The past two years have been adventuresome and fulfilling. We’ve moved around within the Middle East a couple of times, under various sets of circumstances, most recently arriving here in Northern Iraq to help the Church establish schools in the region. We have a delightful one year old boy and a second son ready to pop out any day. Without knowing where the future will lead us, we already feel very blessed with the beautiful life God has already given us.

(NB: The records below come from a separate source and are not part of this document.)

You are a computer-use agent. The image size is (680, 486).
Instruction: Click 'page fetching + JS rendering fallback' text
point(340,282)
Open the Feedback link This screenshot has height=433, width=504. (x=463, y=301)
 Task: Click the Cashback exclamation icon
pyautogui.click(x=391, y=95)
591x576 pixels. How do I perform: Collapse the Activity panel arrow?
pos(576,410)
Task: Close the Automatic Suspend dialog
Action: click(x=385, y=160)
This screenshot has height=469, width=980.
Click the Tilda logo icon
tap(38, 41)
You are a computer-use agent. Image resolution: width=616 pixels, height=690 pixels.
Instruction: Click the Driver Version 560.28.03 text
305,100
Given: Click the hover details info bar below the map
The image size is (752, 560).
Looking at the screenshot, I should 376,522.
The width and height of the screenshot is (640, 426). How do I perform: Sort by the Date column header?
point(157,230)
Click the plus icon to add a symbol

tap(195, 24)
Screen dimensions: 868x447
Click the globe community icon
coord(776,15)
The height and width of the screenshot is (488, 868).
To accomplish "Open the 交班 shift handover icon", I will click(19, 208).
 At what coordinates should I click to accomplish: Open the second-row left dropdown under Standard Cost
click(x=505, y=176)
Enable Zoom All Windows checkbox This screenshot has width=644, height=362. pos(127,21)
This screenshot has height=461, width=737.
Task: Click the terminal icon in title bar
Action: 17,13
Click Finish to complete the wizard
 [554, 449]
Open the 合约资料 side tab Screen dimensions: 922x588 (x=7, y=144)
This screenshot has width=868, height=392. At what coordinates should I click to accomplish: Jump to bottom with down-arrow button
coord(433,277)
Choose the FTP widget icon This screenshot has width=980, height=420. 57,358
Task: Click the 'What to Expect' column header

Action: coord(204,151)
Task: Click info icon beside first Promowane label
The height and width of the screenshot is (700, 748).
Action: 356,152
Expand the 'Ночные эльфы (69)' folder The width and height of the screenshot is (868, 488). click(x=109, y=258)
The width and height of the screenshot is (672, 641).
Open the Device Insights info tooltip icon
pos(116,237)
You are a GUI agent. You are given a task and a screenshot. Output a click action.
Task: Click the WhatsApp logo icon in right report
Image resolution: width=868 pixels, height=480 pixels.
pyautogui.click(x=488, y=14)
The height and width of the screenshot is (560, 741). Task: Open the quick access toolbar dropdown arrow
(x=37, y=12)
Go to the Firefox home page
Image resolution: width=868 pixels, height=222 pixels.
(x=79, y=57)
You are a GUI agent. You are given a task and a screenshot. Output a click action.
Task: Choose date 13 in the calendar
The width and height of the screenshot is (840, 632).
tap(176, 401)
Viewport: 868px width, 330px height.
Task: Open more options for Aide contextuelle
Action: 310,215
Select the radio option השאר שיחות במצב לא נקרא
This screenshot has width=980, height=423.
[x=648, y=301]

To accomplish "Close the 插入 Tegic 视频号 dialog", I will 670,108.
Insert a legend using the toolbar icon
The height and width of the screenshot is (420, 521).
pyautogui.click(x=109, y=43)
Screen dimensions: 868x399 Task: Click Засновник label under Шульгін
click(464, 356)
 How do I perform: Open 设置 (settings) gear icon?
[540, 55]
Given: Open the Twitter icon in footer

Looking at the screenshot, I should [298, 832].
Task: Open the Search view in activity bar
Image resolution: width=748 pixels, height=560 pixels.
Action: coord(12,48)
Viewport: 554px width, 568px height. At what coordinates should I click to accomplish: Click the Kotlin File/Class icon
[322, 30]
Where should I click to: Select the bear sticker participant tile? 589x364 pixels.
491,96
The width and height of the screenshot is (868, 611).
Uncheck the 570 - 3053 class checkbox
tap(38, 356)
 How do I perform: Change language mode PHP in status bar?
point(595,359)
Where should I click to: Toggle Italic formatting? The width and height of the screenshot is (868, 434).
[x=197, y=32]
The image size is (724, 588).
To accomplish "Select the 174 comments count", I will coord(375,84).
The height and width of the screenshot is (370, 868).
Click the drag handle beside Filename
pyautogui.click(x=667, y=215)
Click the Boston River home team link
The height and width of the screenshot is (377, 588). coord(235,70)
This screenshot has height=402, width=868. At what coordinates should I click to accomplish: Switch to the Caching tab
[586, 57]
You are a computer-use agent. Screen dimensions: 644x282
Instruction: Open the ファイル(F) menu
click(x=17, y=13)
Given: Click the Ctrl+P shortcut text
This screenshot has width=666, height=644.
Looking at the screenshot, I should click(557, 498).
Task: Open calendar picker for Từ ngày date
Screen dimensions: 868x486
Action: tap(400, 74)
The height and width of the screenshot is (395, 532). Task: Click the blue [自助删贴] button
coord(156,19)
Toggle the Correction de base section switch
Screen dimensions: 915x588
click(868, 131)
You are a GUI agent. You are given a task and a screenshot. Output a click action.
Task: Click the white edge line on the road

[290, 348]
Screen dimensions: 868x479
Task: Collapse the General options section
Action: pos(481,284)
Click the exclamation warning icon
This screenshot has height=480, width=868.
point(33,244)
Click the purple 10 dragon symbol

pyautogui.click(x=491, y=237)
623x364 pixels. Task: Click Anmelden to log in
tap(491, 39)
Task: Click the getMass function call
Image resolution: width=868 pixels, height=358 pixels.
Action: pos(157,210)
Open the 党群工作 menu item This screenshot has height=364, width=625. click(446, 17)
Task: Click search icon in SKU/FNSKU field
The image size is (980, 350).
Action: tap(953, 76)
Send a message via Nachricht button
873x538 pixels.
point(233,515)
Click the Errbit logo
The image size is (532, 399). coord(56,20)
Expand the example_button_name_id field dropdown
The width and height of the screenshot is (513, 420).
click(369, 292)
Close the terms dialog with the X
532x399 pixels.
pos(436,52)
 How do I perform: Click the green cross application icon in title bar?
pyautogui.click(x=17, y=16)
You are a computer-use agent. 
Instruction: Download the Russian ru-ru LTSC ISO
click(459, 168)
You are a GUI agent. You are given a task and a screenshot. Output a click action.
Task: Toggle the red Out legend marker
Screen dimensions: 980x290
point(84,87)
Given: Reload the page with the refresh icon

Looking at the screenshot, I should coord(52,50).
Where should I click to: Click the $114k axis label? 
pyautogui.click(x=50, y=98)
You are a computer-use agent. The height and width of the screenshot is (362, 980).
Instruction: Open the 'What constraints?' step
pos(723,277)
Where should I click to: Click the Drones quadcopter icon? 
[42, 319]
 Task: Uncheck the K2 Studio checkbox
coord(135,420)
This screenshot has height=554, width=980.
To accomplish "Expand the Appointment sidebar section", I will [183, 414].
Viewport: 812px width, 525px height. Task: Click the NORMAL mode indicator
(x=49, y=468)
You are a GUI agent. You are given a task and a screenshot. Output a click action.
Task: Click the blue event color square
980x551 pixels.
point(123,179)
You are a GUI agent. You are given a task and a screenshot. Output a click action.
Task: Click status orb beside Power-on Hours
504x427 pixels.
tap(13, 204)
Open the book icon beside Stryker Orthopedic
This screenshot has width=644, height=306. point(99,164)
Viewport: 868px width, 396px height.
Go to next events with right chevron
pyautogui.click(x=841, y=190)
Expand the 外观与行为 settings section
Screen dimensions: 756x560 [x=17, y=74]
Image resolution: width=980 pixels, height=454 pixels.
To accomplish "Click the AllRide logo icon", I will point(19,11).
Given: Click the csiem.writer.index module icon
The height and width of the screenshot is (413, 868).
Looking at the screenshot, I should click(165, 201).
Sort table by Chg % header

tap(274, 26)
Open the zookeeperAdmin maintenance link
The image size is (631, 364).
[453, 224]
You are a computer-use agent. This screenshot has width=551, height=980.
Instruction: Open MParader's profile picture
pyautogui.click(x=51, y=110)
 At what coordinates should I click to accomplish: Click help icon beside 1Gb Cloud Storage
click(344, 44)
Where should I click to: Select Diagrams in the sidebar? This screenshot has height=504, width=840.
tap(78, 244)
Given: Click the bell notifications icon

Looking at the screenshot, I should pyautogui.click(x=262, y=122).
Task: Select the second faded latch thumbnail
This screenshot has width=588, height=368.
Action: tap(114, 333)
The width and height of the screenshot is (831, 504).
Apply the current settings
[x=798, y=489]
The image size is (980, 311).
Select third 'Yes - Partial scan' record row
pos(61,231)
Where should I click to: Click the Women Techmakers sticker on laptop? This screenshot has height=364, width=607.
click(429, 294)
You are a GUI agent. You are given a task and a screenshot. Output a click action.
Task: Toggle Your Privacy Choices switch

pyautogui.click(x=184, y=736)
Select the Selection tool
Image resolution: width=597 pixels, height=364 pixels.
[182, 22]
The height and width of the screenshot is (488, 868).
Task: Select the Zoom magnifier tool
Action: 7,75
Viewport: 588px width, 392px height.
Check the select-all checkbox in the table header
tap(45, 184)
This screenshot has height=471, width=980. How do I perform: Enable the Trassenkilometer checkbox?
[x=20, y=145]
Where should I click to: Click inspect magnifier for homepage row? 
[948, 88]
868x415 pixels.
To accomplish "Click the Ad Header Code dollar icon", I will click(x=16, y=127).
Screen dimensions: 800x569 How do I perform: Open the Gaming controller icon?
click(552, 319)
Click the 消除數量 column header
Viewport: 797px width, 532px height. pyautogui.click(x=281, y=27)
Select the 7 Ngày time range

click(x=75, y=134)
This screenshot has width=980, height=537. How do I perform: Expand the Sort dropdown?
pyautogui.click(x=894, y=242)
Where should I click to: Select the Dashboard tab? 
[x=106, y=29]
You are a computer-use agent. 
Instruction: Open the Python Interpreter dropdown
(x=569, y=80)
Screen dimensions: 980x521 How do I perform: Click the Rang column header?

I am grateful to God for giving me such a wonderful family, and for leading me to the life I want to live, as a wife, as a mother and as an individual. I am still new in these roles, and have much left to learn. I have realized that many of the attributes of being a spouse and mother that I had thought were instinctive take work and effort. Being selfless in order to always care for your husband and children does come naturally to a certain extent, but can require a lot of sacrifice and effort when it conflicts with other instincts like self-preservation – aka, selfishness. As I look back and see my own mother’s example over the years as both wife and parent, I now realize how much love, selflessness and sacrifice went in to things she did every day that we took for granted – from always serving herself last or not having a piece of dessert to make sure there was enough for the rest of us, to getting up in the middle of the night when we were sick or scared, to always having time to talk or canceling her own plans and activities to do things we were interested in, or let Dad sleep in… After all, she was “Mom,” and moms just do those things… She was married, and spouses just do those things. Now, as a wife and mother myself, I realize that it isn’t that simple. Wives and mothers do have hearts full of love, but they have to work hard to form the little habits that show their loved ones how much they mean to them. The same is true for husbands and fathers. We become spouses in a moment, through the sacrament of marriage. We become parents in an instant, with the conception and then birth of our first child… But it takes years – even a lifetime – of love and practice, patience, successes and failures, to fully become the spouses and parents we want to be. Eddy and I have had a wonderful experience of love and growth in the path we have embarked upon together during these first two years, and look forward to continuing it in the years ahead.